══ Extracted text ══

There are critics of twelve step programs that equate them with a cult. From the outside, perhaps it does appear that we are in lockstep around our actions.The reality is that regardless of our drug of choice, we are all in agreement about a number of tenets. As we say in AA; one is too many and ten are not enough. We can not drink or drug safely. We must practice total abstinence around alcohol,or drugs. We also agree about the importance of going to meetings and having a sponsor. It has been demonstrated time and again that these are important for the maintenance of sobriety. Beyond that, you will find a tremendous degree of variation in how people practice the program. There are people who meditate daily and others who almost never do. Some people have journaling as part of their program, while others have never utilized this technique. Some people go to a meeting once a day, while others go less frequently. There are members who fiercely protect their anonymity while others are very open about the program they attend. You will find certain members attending the same meetings for decades, while others like to experience new people at different meetings every week. Each of us has the flexibility to create the program of recovery which works for us.
Personal Reflection: How have I individualized my program of recovery?
It took courage for us to enter that AA or NA or OA meeting for the first time. Walking down the steps to the meeting we had the impulse to turn around, but we didn’t. Fighting that initial fear was the beginning of our recovery journey. As we went through the steps, we exhibited courage as well. Admitting to our character defects was a daunting process. Making amends to others tapped into inner strength.
With all that said, somewhere along the way, perhaps we became a little too complacent. We began to become very comfortable with the status quo. Our lives had certainly gotten better, yet on some level we had become stuck in a type of static limbo. Our lives had improved greatly but growth had ceased. It was only when we began to take risks again that our evolvement was refueled. We learned that there was a big difference between the “risky behavior” of our past vs taking risks that could provide movement forward in our journey of recovery. Though it might be a bit uncomfortable, pushing through fear of people, places or things could yield big dividends.
Personal Reflection: Have I become stuck in a comfortable place?
Many of us make daily lists of things we need to do. Upon examination, we often find an interesting phenomenon. There are some items on the list which by day’s end we have accomplished. No matter how busy we are, we seem to be able to pick up the dry cleaning, and pay the phone bill. There are other items which might appear repeatedly on the list for a few days or even a week before they are attended to. Finally, there is the third group. These are items which appear on our list which never seem to be able to be crossed off because we never reach them. Within this category, there are also items which never even make it to the list.

═══

**Challenges**
• a. Answer these questions about the reflections on twelve-step recovery:
(i) What two practices do members agree are important for maintaining sobriety?
(ii) While walking down the steps to that first meeting, what impulse did we have?
(iii) Which two errands do we seem able to finish no matter how busy we are?
• b. How would the reflections on twelve-step recovery go on after their final sentence? Write the next part.

══ Data excerpts ══

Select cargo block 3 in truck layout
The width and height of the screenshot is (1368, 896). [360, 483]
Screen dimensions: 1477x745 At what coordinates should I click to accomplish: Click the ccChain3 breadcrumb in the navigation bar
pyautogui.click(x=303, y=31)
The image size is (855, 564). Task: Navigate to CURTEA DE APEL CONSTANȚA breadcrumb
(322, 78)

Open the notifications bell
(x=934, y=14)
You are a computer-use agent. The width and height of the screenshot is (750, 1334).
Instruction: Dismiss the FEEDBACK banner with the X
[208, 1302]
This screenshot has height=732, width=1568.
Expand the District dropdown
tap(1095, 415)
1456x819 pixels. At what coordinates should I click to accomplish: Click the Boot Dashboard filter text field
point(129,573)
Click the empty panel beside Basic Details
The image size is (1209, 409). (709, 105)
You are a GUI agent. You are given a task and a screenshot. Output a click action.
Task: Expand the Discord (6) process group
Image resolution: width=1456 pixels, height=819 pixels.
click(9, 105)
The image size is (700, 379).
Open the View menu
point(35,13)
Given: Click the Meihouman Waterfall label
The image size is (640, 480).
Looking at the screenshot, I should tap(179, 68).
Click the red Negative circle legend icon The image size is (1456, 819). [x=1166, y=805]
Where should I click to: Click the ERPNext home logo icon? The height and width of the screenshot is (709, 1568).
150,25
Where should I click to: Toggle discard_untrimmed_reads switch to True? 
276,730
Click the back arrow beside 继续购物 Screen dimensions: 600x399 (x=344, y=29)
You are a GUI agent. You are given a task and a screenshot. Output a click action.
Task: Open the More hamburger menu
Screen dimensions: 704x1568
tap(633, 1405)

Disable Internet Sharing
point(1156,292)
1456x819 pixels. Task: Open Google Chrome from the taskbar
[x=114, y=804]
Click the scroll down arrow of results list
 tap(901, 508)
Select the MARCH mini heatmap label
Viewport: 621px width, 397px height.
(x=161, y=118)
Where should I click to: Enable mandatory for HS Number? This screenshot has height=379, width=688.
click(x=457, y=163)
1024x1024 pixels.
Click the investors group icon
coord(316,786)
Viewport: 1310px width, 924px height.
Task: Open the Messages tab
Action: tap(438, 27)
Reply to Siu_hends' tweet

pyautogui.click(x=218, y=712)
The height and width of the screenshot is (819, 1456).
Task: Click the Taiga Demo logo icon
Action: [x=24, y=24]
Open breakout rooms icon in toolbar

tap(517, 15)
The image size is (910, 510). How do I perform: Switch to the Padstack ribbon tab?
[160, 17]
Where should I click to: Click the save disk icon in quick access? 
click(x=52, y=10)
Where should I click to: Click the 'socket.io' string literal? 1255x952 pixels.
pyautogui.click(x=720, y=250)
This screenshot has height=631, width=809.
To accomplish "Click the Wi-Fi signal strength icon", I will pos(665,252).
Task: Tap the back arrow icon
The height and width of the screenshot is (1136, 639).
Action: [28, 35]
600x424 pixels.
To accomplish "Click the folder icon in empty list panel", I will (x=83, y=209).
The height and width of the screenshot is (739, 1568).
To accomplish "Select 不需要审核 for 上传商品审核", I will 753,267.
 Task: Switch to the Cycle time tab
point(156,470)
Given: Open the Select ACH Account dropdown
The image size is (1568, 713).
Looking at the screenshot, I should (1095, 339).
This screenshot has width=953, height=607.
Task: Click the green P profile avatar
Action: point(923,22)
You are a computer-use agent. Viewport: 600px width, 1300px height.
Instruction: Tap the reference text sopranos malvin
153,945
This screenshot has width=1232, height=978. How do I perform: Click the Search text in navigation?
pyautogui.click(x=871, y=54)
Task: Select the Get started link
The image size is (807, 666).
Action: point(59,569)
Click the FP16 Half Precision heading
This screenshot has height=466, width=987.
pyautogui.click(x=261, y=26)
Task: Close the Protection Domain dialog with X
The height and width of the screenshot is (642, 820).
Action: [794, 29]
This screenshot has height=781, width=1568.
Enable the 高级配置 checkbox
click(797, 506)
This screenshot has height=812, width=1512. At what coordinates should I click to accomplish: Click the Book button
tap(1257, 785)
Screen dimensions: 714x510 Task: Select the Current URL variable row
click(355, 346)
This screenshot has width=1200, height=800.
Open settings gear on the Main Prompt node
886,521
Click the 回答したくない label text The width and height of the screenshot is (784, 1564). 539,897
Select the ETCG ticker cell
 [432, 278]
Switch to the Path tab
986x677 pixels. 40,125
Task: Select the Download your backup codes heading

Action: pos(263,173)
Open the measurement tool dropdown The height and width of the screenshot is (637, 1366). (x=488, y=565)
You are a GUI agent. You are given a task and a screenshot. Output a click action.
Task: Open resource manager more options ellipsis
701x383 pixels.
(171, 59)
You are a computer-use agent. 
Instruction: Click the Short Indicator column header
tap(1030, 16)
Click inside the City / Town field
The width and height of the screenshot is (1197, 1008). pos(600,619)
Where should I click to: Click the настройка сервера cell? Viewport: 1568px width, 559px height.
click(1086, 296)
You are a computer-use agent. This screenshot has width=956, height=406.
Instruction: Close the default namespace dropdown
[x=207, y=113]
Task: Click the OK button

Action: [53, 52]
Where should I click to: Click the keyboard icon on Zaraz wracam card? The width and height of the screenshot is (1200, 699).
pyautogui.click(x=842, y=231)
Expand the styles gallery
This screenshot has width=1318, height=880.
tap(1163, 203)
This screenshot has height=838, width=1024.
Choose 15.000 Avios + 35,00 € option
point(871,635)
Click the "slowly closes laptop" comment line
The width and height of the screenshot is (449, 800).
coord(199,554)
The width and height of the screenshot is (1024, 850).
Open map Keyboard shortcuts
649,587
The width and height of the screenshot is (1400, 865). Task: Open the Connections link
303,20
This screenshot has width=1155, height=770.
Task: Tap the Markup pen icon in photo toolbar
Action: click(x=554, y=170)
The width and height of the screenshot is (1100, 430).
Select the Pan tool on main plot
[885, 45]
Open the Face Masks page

═══

**Responses to the exercise**
• a.
(i) Going to meetings and having a sponsor.
(ii) The impulse to turn around.
(iii) Picking up the dry cleaning and paying the phone bill.

• b.
Before program we might have said we never reached these items because our lives were just too busy. When we examined the issue more deeply; we found that fear was at the bottom of our procrastination. Many of us had concerns that trying something new would end in failure. The thought of this was too painful. What would others think of us when they saw how we had screwed things up or were less than perfect. As we grew, we saw that we were missing out on some amazing activities and people. We could experience life full throttle and still make mistakes and be less than perfect.
Personal Reflection: Do I use busy work as a buffer to growth?
In the program you will find some very powerful and successful individuals, who also happen to be alcoholics or addicts. One of these competent captains of industry was recently sharing at a meeting. A few weeks before he had overcome an important hurdle at work. Feeling very proud of himself, he walked into his home that evening and declared to his wife, “Honey, I did it, I finally pulled off that deal”. His wife happened to also be in the program. She smiled at him and said, “yes you did, with G-d’s help”. Her response certainly wasn’t the one he was expecting. He was looking for accolades about how wonderful he was, and here she was reducing his accomplishment. When he thought about it, he realized that she was right. It was true that a major goal had been accomplished at work. However the reality was that over a hundred people were involved in a project that was a year in the making. The man realized that it was arrogant on his part to fail to give credit to all of the employees who had contributed time and energy to the project. He sheepishly admitted that he also failed to acknowledge his Higher Power as part of his formula of success. By the end of the meeting he was once again “right sized”.
Personal Reflection: Am I right sized today?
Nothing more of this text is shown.